Forças gravitacionais alimentam vulcões intensos
Io orbita Júpiter em uma ressonância gravitacional com outras luas, resultando em forças de maré extremas que mantêm o magma em estado líquido. Essas forças são responsáveis pelo aquecimento interno contínuo da lua, alimentando as centenas de vulcões em sua superfície. As câmaras subterrâneas são constantemente deformadas pelas forças gravitacionais de Júpiter, gerando as condições necessárias para erupções vulcânicas regulares e de alta intensidade.
- Io é a terceira maior lua de Júpiter e a mais próxima do planeta gigante.
- Sua atividade vulcânica é o corpo mais geologicamente ativo do Sistema Solar, com centenas de vulcões ativos.
- A atmosfera de Io é composta principalmente por dióxido de enxofre, liberado durante as erupções vulcânicas.
- As partículas liberadas criam auroras em Júpiter quando interagem com o campo magnético do planeta.
Instrumentos avançados revelam complexidade geológica
Os instrumentos da Juno foram projetados especificamente para investigar o interior e a composição das luas de Júpiter. O JIRAM, que detecta radiação infravermelha, desempenhou um papel crucial na identificação da erupção, destacando a intensidade do calor liberado e a extensão do evento. Além disso, as imagens capturadas pela JunoCam revelaram alterações significativas na superfície de Io, especialmente na região do polo sul, indicando a constante evolução geológica da lua. A análise dos dados sugere que os processos geológicos em Io vão muito além do fluxo de lava superficial.
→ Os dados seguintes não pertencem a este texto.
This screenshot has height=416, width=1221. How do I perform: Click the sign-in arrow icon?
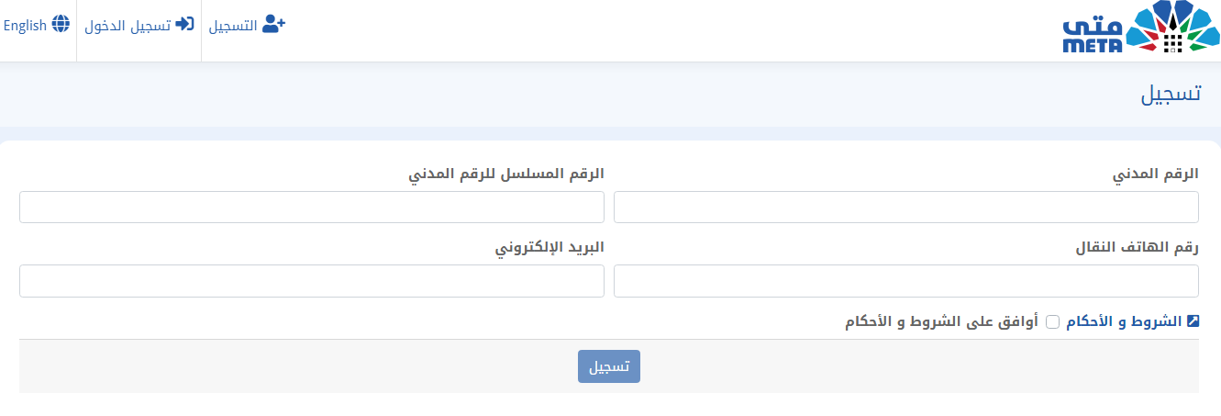click(x=185, y=25)

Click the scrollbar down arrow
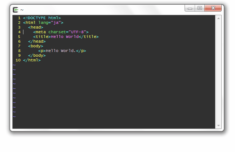pyautogui.click(x=218, y=125)
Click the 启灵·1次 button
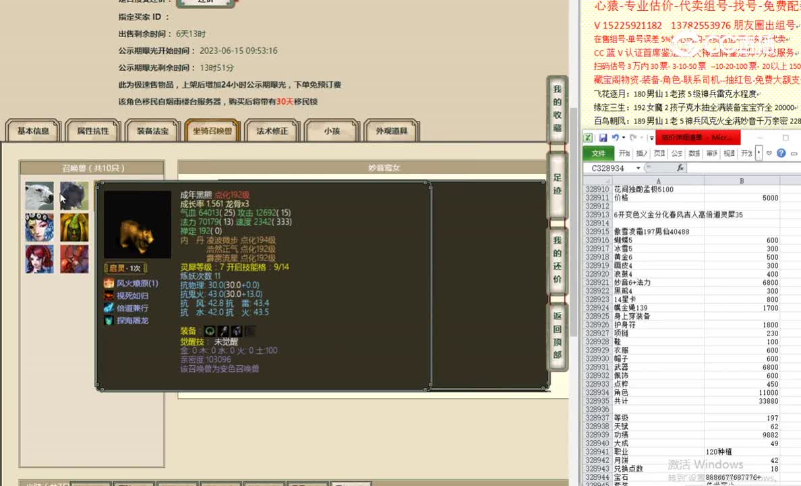801x486 pixels. 125,267
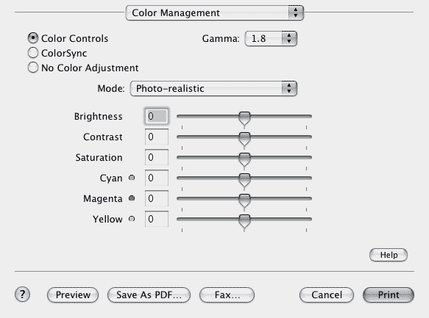Click the Preview button
Image resolution: width=429 pixels, height=318 pixels.
[x=73, y=294]
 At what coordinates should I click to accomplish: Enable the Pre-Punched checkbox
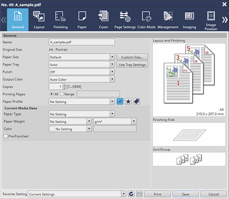tap(6, 136)
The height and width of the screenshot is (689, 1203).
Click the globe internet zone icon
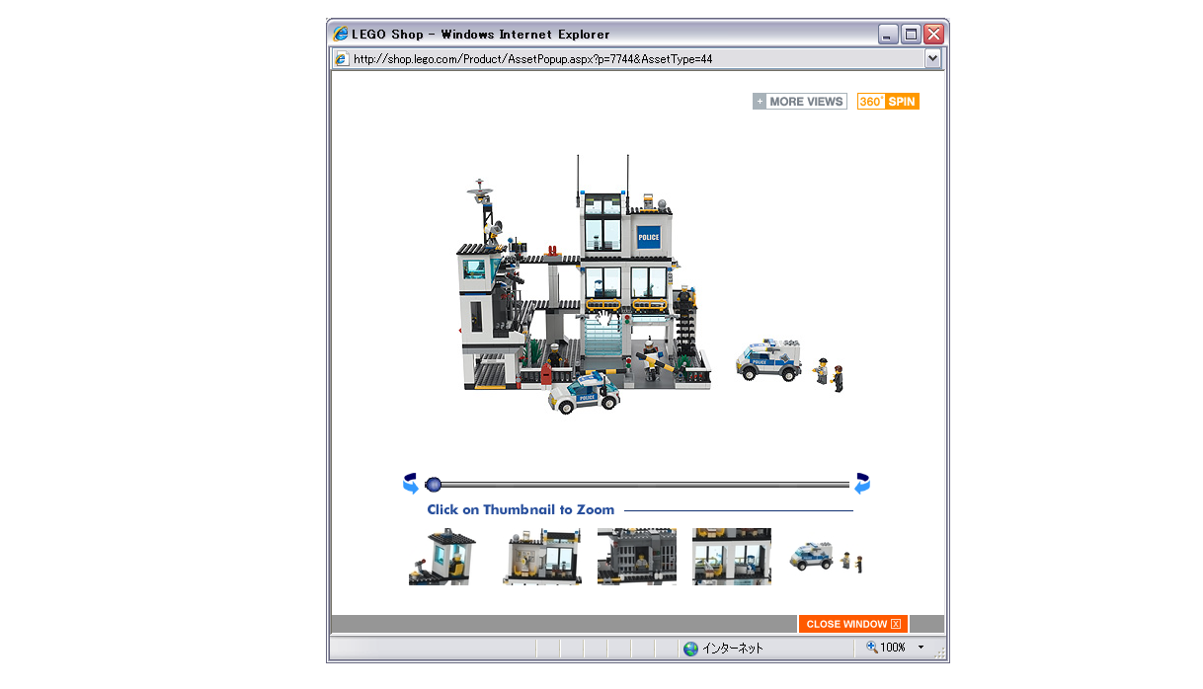click(689, 649)
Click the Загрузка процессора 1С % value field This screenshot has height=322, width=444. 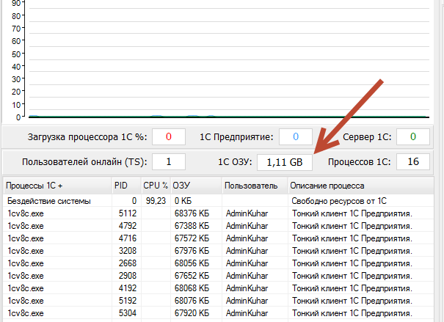(x=169, y=136)
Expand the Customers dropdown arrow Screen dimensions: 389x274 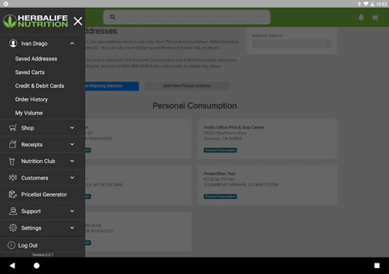72,177
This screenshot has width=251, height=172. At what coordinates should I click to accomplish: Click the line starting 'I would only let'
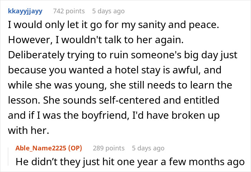(114, 25)
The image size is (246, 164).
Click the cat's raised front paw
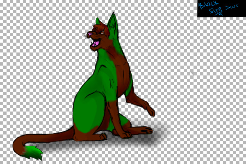click(x=150, y=111)
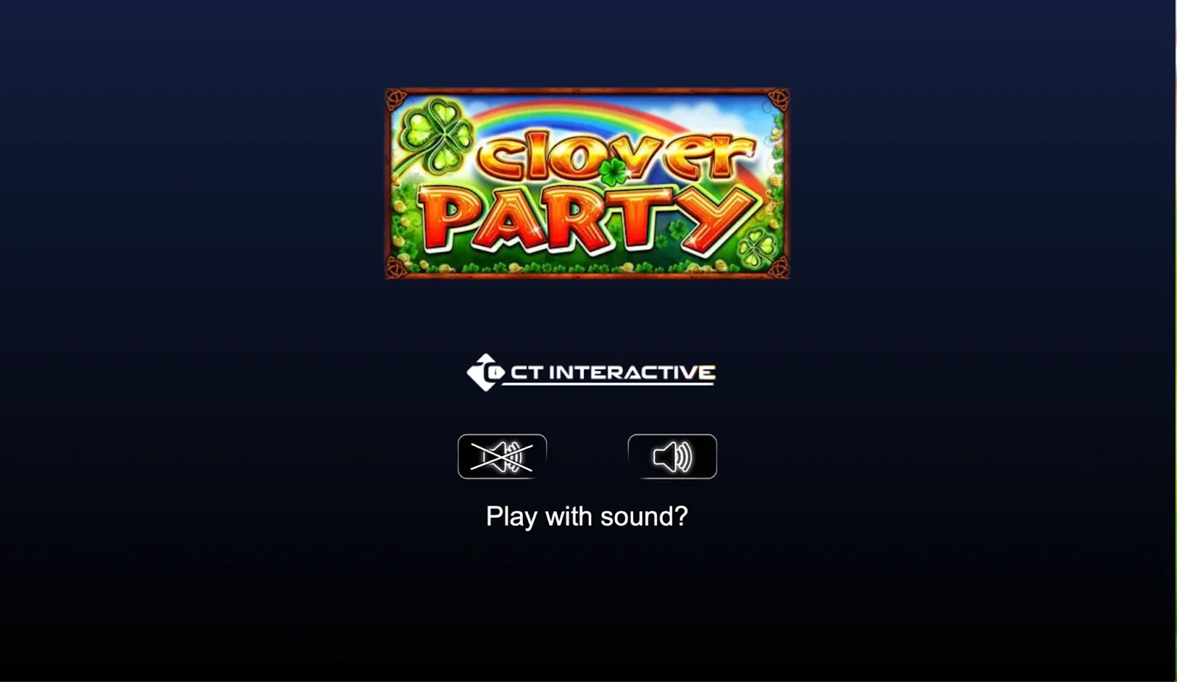Choose the crossed-out speaker to play muted
The width and height of the screenshot is (1177, 682).
click(502, 456)
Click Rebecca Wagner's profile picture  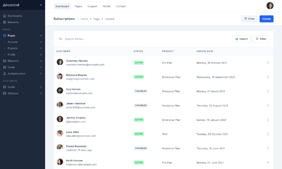60,76
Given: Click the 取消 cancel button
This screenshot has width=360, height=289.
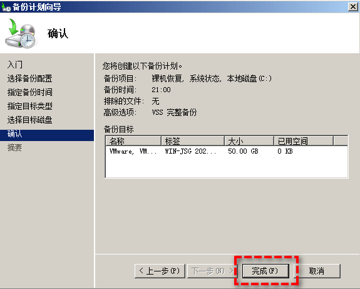Looking at the screenshot, I should click(x=317, y=271).
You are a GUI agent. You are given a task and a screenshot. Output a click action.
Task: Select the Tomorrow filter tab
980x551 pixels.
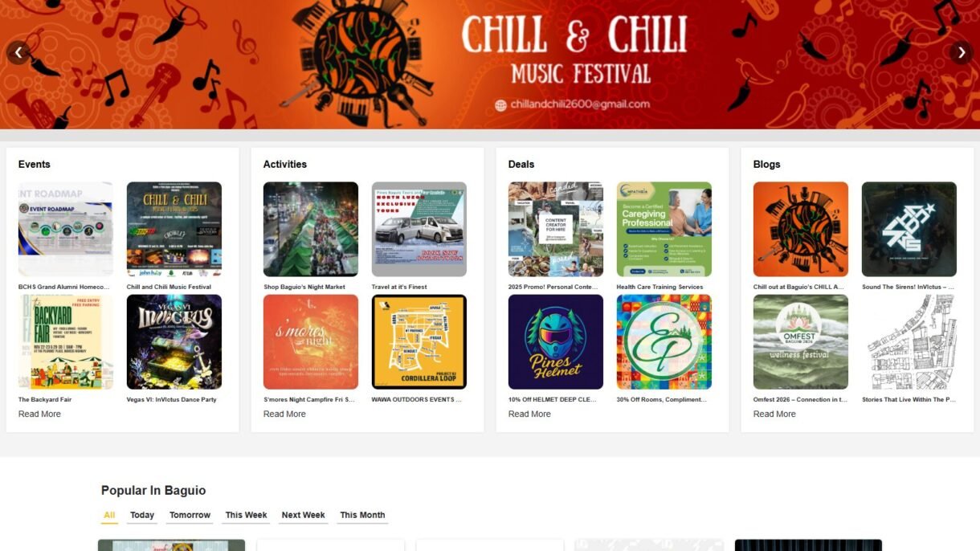190,516
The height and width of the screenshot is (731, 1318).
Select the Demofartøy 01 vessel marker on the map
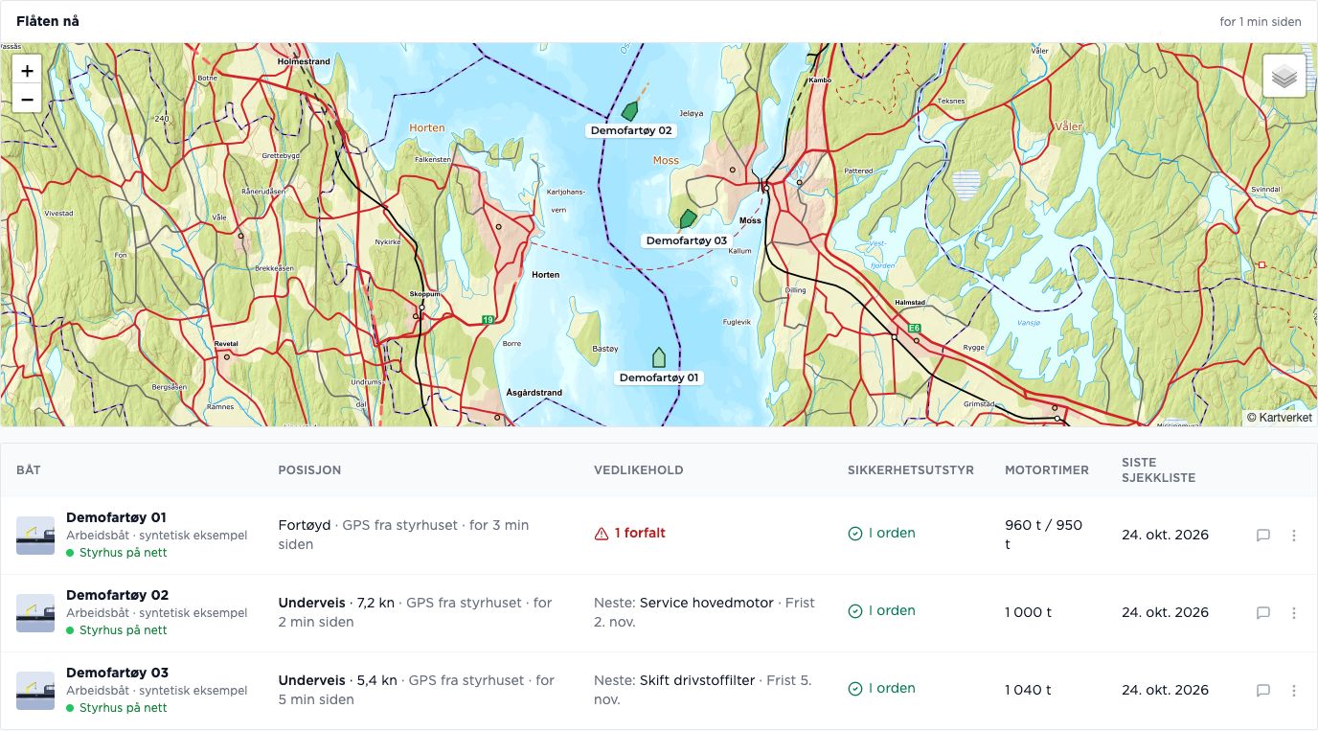pos(658,357)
Implicações para exploração espacial futura
A descoberta da maior erupção vulcânica em Io amplia significativamente o conhecimento sobre essa lua e tem implicações importantes para a exploração de outros corpos celestes. Os cientistas esperam aplicar o que aprenderam com Io para entender melhor os processos geológicos em outros mundos vulcânicos do Sistema Solar, como Encélado e Tritão. A análise dos dados também pode ajudar a interpretar a atividade tectônica em planetas e luas fora do Sistema Solar.
A missão Juno continuará a explorar Io em sobrevoos futuros, permitindo que os cientistas coletem mais dados sobre sua composição, estrutura interna e dinâmica vulcânica. Esses dados informarão o planejamento de missões futuras, como a Europa Clipper, que investigará outra lua de Júpiter com possíveis oceanos subterrâneos. A exploração contínua de Io representa um passo fundamental na compreensão de como os corpos celestes interagem com seus ambientes e como essas interações moldam suas superfícies e atmosferas ao longo do tempo.